+++ Data shown +++

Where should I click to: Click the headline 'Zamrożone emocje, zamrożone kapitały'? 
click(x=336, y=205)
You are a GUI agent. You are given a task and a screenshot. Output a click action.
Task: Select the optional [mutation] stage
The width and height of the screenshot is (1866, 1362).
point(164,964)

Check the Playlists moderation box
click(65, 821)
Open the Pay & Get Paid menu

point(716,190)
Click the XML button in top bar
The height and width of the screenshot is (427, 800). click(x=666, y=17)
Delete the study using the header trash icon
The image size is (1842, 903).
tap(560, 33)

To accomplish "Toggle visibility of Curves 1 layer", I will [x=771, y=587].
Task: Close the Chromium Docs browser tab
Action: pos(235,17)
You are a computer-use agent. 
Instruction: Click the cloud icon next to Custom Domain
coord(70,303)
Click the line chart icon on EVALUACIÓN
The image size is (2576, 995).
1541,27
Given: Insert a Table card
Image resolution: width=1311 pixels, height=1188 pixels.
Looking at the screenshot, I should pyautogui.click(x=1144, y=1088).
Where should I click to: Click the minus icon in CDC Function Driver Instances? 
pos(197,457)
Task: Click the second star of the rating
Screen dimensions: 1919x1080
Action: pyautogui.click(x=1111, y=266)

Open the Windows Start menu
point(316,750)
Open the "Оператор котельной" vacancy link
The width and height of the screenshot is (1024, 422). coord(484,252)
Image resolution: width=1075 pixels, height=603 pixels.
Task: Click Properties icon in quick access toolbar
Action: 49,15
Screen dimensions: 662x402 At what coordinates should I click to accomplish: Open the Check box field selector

+++

_Exercise objective:_
From the material above, copy exactly the lines between the line holding "Delete the study using the header trash icon" and the line holding "You are a computer-use agent.", inclusive, and only those.

_Exercise result:_
Delete the study using the header trash icon
The image size is (1842, 903).
tap(560, 33)

To accomplish "Toggle visibility of Curves 1 layer", I will [x=771, y=587].
Task: Close the Chromium Docs browser tab
Action: pos(235,17)
You are a computer-use agent. 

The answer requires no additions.